Do zbrodni doszło w środę w małej miejscowości Grossroehrsdorf. Policja na razie nie udziela żadnych informacji na temat prowadzonego śledztwa w tej sprawie.
Według informacji "Bilda", jest świadek przestępstwa. "Powiedział, że usłyszał głośną kłótnię, a następnie zobaczył ciemno ubranego mężczyznę (w wieku około 20 lat), który kilkakrotnie ugodził dziewczynę nożem" - podał niemiecki tabloid.
"Bild" twierdzi, że ofiara to "Wiktoria, z pochodzenia Polka. Mieszkała z rodzicami w oddalonym o siedem kilometrów Lichtenbergu, a do szkoły średniej uczęszczała w Grossroehrsdorfie".
Prokurator Christopher Gerhardi powiedział "Bildowi": "Wczorajsza sekcja zwłok ofiary wykazała, że młodej dziewczynie zadano rany kłute, które ostatecznie doprowadziły do wykrwawienia się na śmierć. Na chwilę obecną nie ma żadnych przesłanek wskazujących na przestępstwo na tle seksualnym".
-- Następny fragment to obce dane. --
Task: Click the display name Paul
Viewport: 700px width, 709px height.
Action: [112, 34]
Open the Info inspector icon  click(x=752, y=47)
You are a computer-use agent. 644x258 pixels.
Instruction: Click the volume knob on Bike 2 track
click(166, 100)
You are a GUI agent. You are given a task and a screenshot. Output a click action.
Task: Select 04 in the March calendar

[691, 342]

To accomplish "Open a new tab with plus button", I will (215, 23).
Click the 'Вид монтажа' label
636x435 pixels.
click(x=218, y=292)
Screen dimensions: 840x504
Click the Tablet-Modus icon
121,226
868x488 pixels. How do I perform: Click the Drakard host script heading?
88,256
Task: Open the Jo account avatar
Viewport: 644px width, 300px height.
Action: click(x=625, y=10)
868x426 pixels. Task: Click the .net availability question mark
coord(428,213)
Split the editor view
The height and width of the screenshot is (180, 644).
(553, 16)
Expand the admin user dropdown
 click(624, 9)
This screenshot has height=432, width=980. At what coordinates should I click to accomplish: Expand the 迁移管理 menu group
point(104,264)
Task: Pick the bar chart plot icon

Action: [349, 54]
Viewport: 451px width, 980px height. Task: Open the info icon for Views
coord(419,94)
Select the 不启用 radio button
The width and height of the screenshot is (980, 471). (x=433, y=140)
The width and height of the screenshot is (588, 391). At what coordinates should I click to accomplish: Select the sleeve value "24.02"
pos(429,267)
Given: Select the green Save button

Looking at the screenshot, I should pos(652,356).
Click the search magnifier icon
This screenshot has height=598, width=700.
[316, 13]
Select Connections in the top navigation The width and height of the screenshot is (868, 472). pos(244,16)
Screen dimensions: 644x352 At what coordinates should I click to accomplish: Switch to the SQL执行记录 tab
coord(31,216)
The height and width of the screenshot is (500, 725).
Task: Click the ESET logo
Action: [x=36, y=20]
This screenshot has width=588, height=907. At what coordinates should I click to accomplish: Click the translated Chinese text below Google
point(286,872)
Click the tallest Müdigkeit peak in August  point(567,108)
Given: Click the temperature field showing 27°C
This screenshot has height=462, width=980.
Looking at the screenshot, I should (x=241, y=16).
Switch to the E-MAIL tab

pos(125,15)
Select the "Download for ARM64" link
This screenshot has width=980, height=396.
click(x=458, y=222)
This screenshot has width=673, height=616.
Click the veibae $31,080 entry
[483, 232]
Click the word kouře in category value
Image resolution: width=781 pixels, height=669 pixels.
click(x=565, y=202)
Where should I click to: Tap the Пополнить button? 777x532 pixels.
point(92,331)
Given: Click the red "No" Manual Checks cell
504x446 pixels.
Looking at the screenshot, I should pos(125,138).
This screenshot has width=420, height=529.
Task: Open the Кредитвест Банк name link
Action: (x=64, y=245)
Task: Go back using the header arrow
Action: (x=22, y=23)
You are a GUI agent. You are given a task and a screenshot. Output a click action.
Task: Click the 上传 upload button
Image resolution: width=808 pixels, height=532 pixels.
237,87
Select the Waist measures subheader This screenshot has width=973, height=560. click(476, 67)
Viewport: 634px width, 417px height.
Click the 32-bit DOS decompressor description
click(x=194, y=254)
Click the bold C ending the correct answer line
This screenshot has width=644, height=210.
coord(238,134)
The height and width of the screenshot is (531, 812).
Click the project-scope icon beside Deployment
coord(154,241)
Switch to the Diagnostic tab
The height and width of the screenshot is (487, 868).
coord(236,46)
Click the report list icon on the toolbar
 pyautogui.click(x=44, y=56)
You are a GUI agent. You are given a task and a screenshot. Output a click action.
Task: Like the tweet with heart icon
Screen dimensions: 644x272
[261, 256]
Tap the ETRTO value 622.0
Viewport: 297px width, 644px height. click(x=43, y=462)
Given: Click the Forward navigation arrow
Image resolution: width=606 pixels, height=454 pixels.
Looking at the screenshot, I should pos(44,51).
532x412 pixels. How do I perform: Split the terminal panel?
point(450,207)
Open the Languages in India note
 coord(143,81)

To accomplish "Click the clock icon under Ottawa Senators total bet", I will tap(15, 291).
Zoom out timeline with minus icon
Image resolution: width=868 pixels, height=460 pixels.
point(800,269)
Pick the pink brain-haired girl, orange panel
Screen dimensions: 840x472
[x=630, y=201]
Dokładny przebieg wydarzeń i ewentualny motyw zbrodni nadal nie są jasne - podał z kolei dziennik "Die Welt". Do tej pory policja oświadczyła jedynie, że w środę po południu świadek przekazał informację o ciężko rannej młodej kobiecie w okolicy kompleksu garażowego w Grossroehrsdorf. Ratownicy medyczni i lekarz pogotowia ratunkowego reanimowali 16-latkę i zabrali ją do szpitala, gdzie później zmarła. "Faktem jest, że to brutalna zbrodnia. Wszystko inne jest przedmiotem dochodzenia" - powiedział rzecznik policji.